*DAFTAR TUGAS*
A. Menurut teks tentang kebiasaan orang Jepang, berapa rata-rata jam kerja pegawai di Jepang dalam setahun?
B. Sunting teks tentang kebiasaan orang Jepang: tulis kembali bagian dari "4. Loyalitas" sampai "perusahaan sampai pensiun.", lalu ganti "Amerika dan Eropa" dengan "negara-negara Barat".
C. Teruskan teks tentang kebiasaan orang Jepang setelah kalimat terakhirnya.

*TEKS BACAAN*
1. Kerja Keras
Sudah menjadi rahasia umum bahwa
bangsa Jepang adalah pekerja keras. Rata-rata jam kerja pegawai di Jepang
adalah 2450 jam/tahun, sangat tinggi dibandingkan dengan Amerika (1957
jam/tahun), Inggris (1911 jam/tahun), Jerman (1870 jam/tahun), dan Perancis (1680
jam/tahun). Seorang pegawai di Jepang bisa menghasilkan sebuah mobil dalam 9
hari, sedangkan pegawai di negara lain memerlukan 47 hari untuk membuat mobil
yang bernilai sama. Seorang pekerja Jepang boleh dikatakan bisa melakukan
pekerjaan yang biasanya dikerjakan oleh 5-6 orang. Pulang cepat adalah sesuatu
yang boleh dikatakan “agak memalukan” di Jepang, dan menandakan bahwa pegawai
tersebut termasuk “yang tidak dibutuhkan” oleh perusahaan.
2. Malu
Malu adalah budaya leluhur dan
turun temurun bangsa Jepang. Harakiri (bunuh diri dengan menusukkan pisau ke
perut) menjadi ritual sejak era samurai, yaitu ketika mereka kalah dan
pertempuran. Masuk ke dunia modern, wacananya sedikit berubah ke fenomena
“mengundurkan diri” bagi para pejabat (mentri, politikus, dsb) yang terlibat
masalah korupsi atau merasa gagal menjalankan tugasnya. Efek negatifnya mungkin
adalah anak-anak SD, SMP yang kadang bunuh diri, karena nilainya jelek atau
tidak naik kelas. Karena malu jugalah, orang Jepang lebih senang memilih jalan
memutar daripada mengganggu pengemudi di belakangnya dengan memotong jalur di
tengah jalan. Mereka malu terhadap lingkungannya apabila mereka melanggar
peraturan ataupun norma yang sudah menjadi kesepakatan umum.
3. Hidup Hemat
Orang Jepang memiliki semangat
hidup hemat dalam keseharian. Sikap anti konsumerisme berlebihan ini nampak
dalam berbagai bidang kehidupan. Di masa awal mulai kehidupan di Jepang, saya
sempat terheran-heran dengan banyaknya orang Jepang ramai belanja di
supermarket pada sekitar jam 19:30. Selidik punya selidik, ternyata sudah
menjadi hal yang biasa bahwa supermarket di Jepang akan memotong harga sampai
separuhnya pada waktu sekitar setengah jam sebelum tutup. Seperti diketahui
bahwa Supermarket di Jepang rata-rata tutup pada pukul 20:00.
4. Loyalitas
Loyalitas membuat sistem karir di
sebuah perusahaan berjalan dan tertata dengan rapi. Sedikit berbeda dengan
sistem di Amerika dan Eropa, sangat jarang orang Jepang yang berpindah-pindah
pekerjaan. Mereka biasanya bertahan di satu atau dua perusahaan sampai pensiun.
Ini mungkin implikasi dari Industri di Jepang yang kebanyakan hanya mau
menerima fresh graduate, yang kemudian mereka latih dan didik sendiri sesuai
dengan bidang garapan (core business) perusahaan.

*BAHAN*
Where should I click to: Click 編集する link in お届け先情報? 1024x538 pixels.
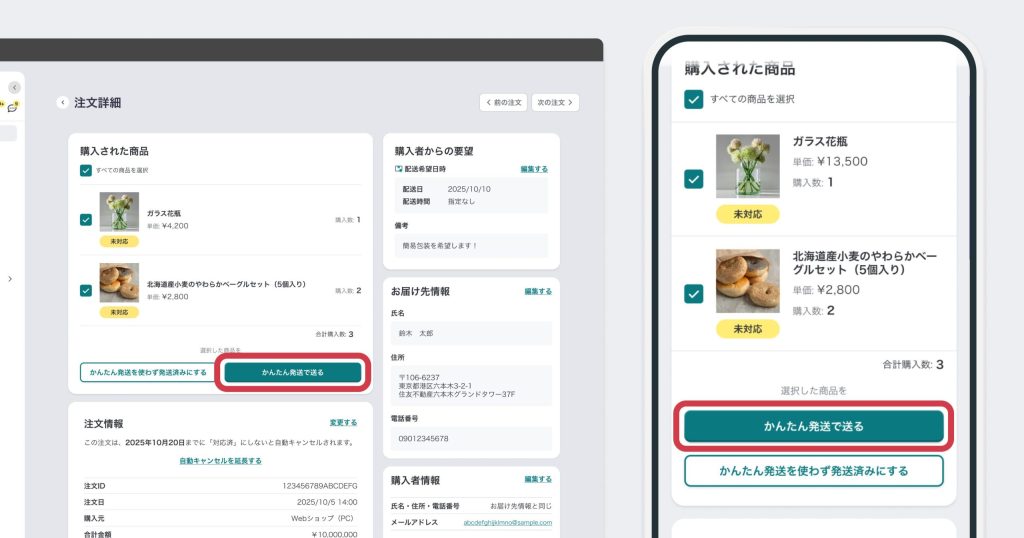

*JAWABAN TUGAS*
A. 2450 jam/tahun.

B.
4. Loyalitas
Loyalitas membuat sistem karir di
sebuah perusahaan berjalan dan tertata dengan rapi. Sedikit berbeda dengan
sistem di negara-negara Barat, sangat jarang orang Jepang yang berpindah-pindah
pekerjaan. Mereka biasanya bertahan di satu atau dua perusahaan sampai pensiun.

C.
5. Inovasi
Jepang bukan bangsa penemu, tapi
orang Jepang mempunyai kelebihan dalam meracik temuan orang dan kemudian
memasarkannya dalam bentuk yang diminati oleh masyarakat. Menarik membaca kisah
Akio Morita yang mengembangkan Sony Walkman yang melegenda itu. Cassete Tape
tidak ditemukan oleh Sony, patennya dimiliki oleh perusahaan Phillip
Electronics. Tapi yang berhasil mengembangkan dan membundling model portable
sebagai sebuah produk yang booming selama puluhan tahun adalah Akio Morita,
founder dan CEO Sony pada masa itu. Sampai tahun 1995, tercatat lebih dari 300
model walkman lahir dan jumlah total produksi mencapai 150 juta produk. Teknik
perakitan kendaraan roda empat juga bukan diciptakan orang Jepang, patennya
dimiliki orang Amerika. Tapi ternyata Jepang dengan inovasinya bisa
mengembangkan industri perakitan kendaraan yang lebih cepat dan murah.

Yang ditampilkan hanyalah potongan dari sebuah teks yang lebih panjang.